Surprisingly, there’s other news today.

As much as Thierry Henry tried to kick racism out of football, it seems the campaign just isn’t taking off in the boot shaped land. Didier Drogba has claimed his was racially abused by Juventus supporters during their match in Turin on Tuesday. I normally would make a joke but racism isn’t funny.

Of course racism isn’t limited to Italy, as Everton’s Victor Anichebe can attest. The Toffee striker was looking in a jewelry store window when police mistook him for a jewel thief. They released him after confirming he’s not a thief but just a crappy player. (There’s the joke.)

Now back to those friendly Italians. A minibus carrying a group of Arsenal fans en route to their match against Roma at the Stadio Olimpico was hijacked by a bunch of ultras. One supporter was stabbed, but fortunately was OK. Swift to act UEFA, after threatening to move the Champions League final from Rome if there were any violent episodes in Rome before then, have decided the show will go on as planned. Considering the final will likely feature an English team and the recent history of violence against English teams in Italy the past few years, I’m sure nothing will go wrong.

Speaking of hijacking, a Gulf War hero pilot was fired from his job for breaking anti-terrorist laws by letting a Premiership player ride in the cockpit with him. The real crime is that the player was Robbie Savage.

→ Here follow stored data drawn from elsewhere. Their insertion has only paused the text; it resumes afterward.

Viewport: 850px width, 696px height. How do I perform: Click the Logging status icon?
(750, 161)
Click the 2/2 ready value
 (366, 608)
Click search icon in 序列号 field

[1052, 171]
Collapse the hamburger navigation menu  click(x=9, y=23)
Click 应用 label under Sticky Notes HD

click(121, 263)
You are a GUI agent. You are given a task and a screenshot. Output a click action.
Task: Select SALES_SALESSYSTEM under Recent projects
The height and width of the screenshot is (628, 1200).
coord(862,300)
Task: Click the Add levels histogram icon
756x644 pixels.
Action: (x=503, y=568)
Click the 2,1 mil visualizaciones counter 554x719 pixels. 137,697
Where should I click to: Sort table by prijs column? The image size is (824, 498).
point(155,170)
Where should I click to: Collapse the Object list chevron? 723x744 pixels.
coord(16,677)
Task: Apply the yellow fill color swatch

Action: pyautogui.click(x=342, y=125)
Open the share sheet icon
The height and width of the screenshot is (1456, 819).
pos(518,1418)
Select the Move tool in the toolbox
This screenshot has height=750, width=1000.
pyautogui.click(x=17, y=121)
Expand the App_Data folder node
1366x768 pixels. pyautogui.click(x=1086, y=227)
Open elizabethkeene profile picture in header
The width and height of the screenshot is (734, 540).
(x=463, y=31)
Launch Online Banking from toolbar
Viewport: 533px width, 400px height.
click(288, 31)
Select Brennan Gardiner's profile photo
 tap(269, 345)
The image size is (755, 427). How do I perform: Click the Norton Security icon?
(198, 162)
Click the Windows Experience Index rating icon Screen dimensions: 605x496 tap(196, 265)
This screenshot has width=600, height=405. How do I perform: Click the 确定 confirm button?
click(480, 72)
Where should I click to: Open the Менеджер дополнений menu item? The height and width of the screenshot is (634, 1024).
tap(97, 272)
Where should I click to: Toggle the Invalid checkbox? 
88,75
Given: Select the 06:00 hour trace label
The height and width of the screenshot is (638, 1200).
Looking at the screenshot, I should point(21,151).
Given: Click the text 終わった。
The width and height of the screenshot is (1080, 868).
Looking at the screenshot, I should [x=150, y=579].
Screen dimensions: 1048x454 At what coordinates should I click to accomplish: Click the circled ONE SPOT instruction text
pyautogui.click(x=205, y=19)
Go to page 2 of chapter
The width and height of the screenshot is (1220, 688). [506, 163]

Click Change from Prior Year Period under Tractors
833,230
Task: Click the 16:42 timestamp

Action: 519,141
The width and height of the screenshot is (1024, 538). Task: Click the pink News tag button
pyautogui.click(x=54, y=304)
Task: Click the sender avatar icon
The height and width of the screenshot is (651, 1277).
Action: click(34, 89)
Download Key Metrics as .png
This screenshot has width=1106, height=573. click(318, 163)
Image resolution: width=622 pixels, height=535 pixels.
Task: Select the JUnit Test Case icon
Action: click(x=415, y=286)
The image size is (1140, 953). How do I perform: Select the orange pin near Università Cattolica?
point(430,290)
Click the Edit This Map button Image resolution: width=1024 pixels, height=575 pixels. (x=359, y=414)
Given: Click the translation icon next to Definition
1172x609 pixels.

Sepp Blatter knows all about bureaucracy. The FIFA president, long accused of being anti-English, stated he actually likes English football. He also admitted he enjoys human error, so maybe he just likes everything and everyone.

Another man who enjoys the English is Barcelona manager Pep Guardiola. Instead of facing Porto or Villarreal in the next stage of the Champions League, he wants one of the four remaining English clubs. That’s good news for Frank Lampard, who wants nothing to do with Liverpool in the next round.

It’s also good news for Wayne Rooney. The Manchester United striker would love to face Liverpool in the next round. It appears that he’s less than fond of the Reds.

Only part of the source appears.